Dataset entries
- - - -

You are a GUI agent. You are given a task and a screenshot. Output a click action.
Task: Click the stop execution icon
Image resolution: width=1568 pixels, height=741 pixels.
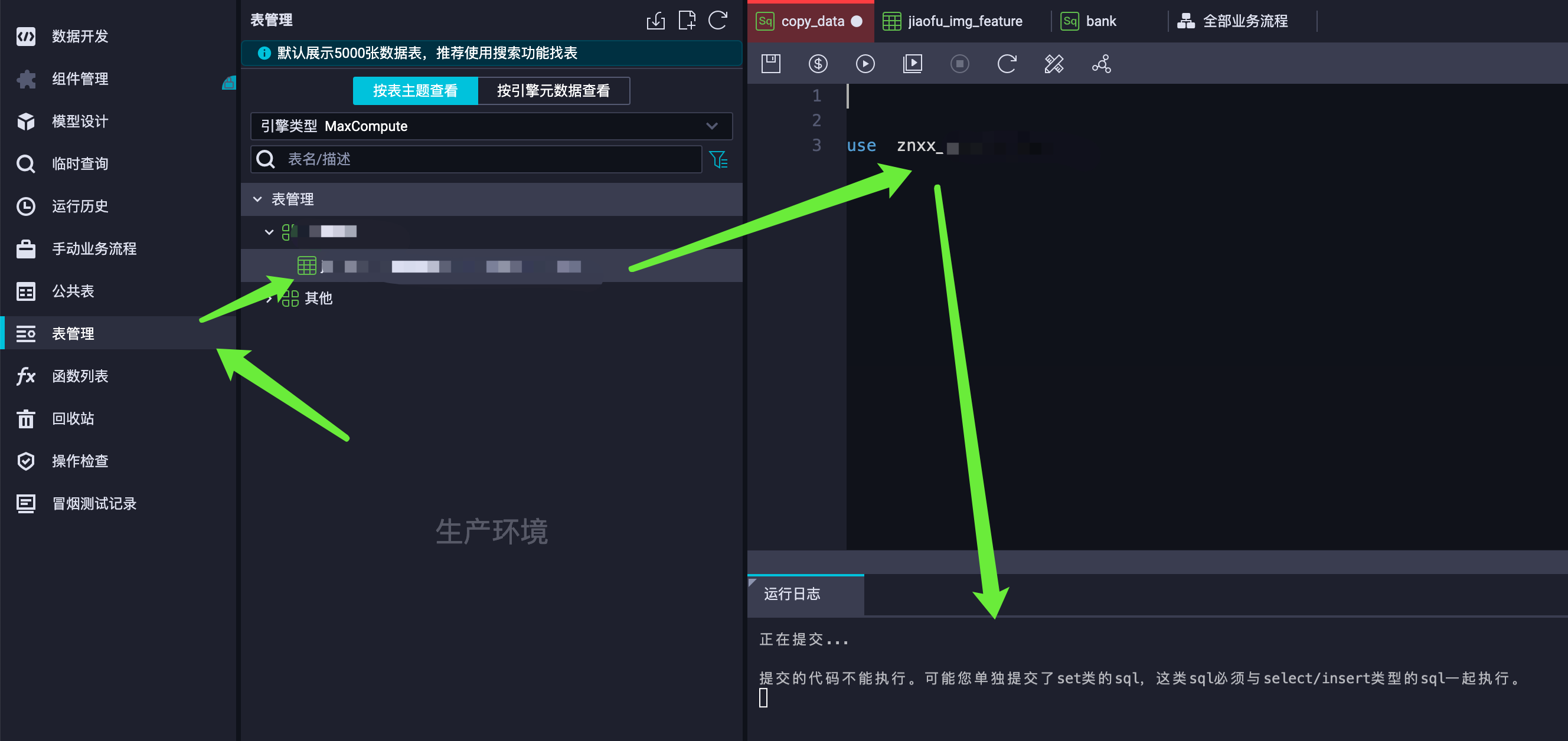pos(959,64)
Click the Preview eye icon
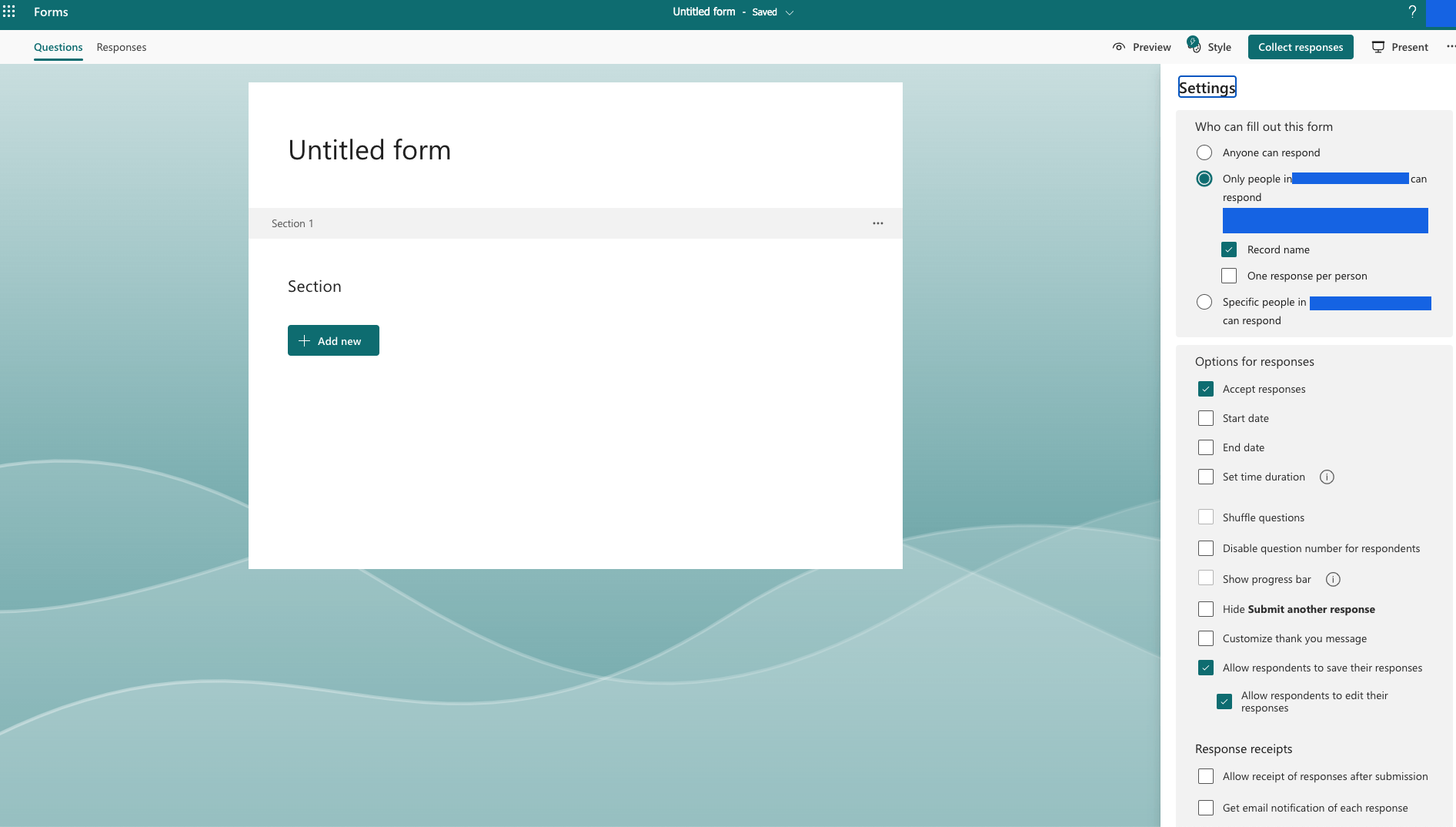1456x827 pixels. 1118,47
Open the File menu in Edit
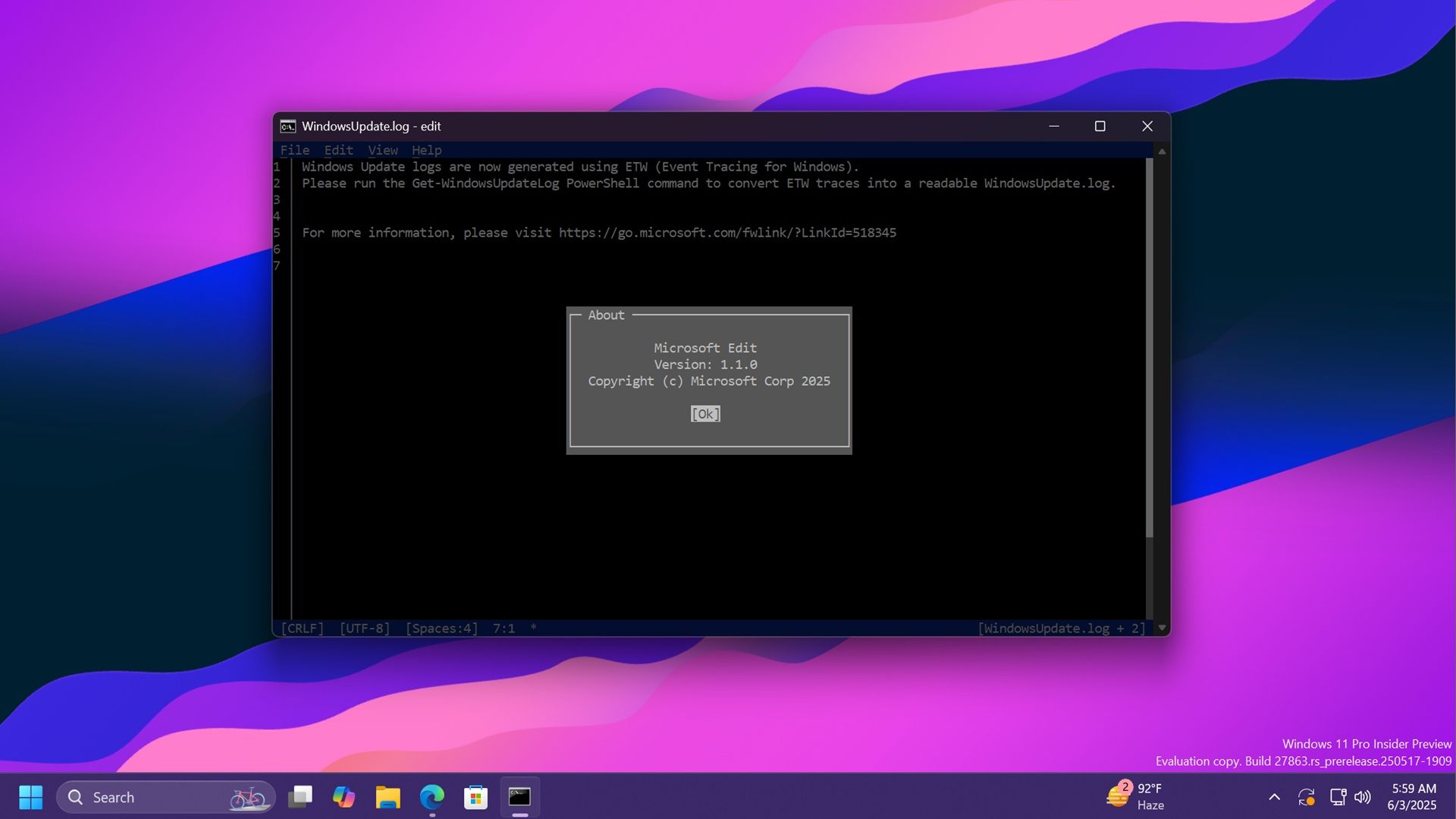The width and height of the screenshot is (1456, 819). [x=295, y=150]
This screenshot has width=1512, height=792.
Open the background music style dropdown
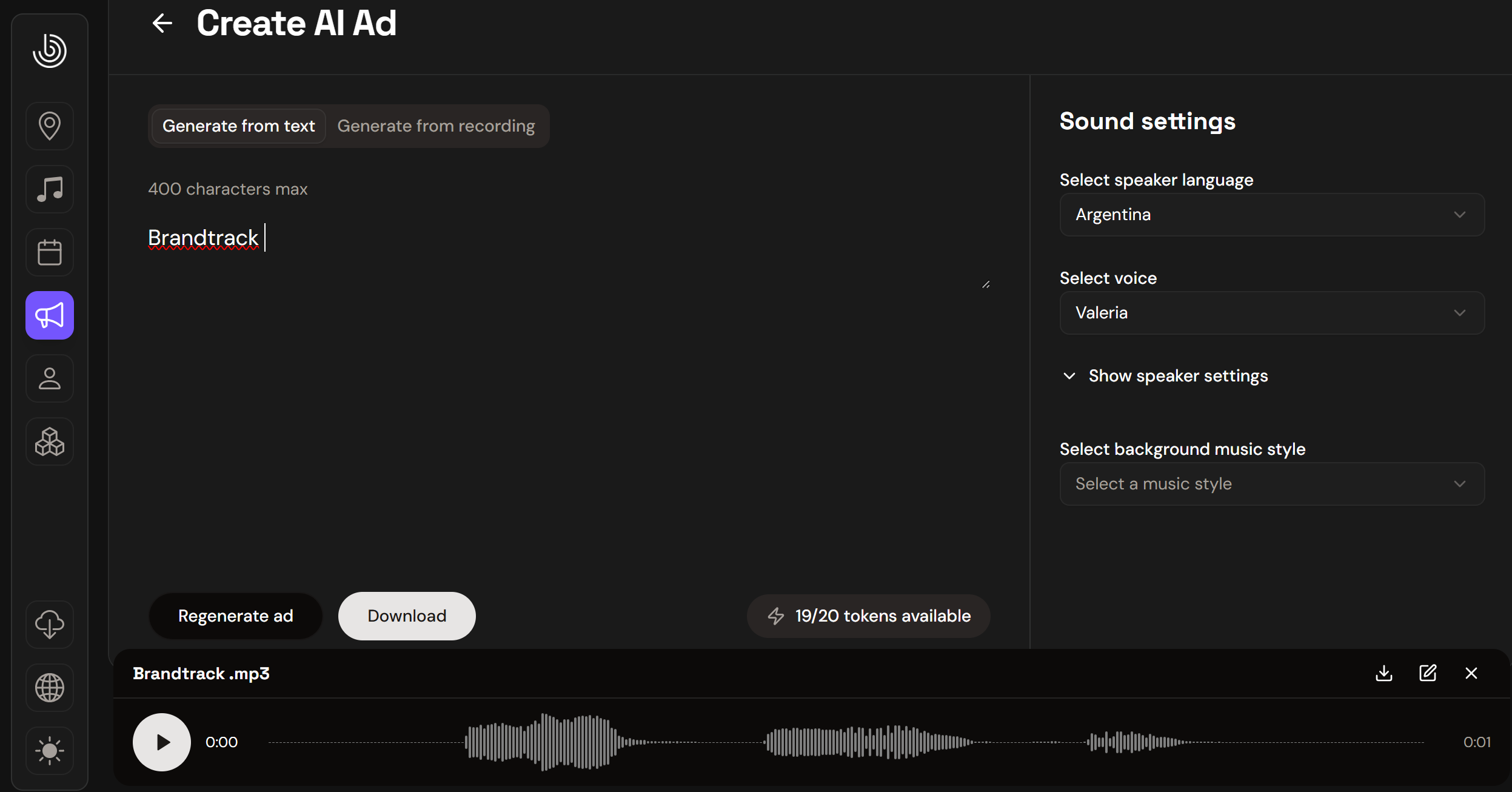1271,484
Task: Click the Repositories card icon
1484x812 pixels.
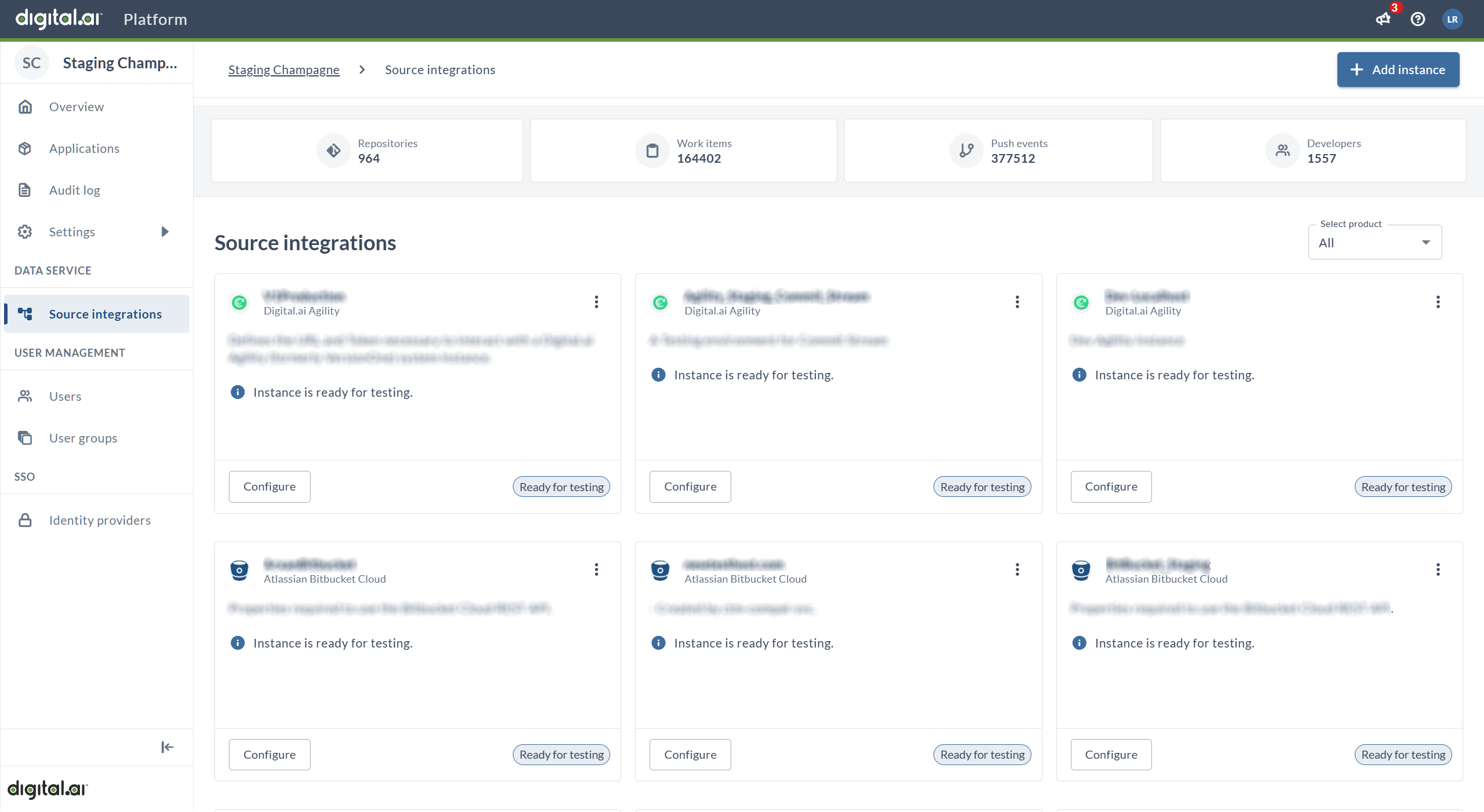Action: [x=333, y=151]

- - - -

Omit the pictures, then extract verbatim only those lines that fall between the line containing "Click the Preview eye icon" and the final line of the records above, both included.

Click the Preview eye icon
1456x827 pixels. 1118,47
Open the File menu in Edit
The width and height of the screenshot is (1456, 819). [x=295, y=150]
This screenshot has width=1512, height=792.
Open the background music style dropdown
1271,484
Task: Click the Repositories card icon
1484x812 pixels.
Action: [x=333, y=151]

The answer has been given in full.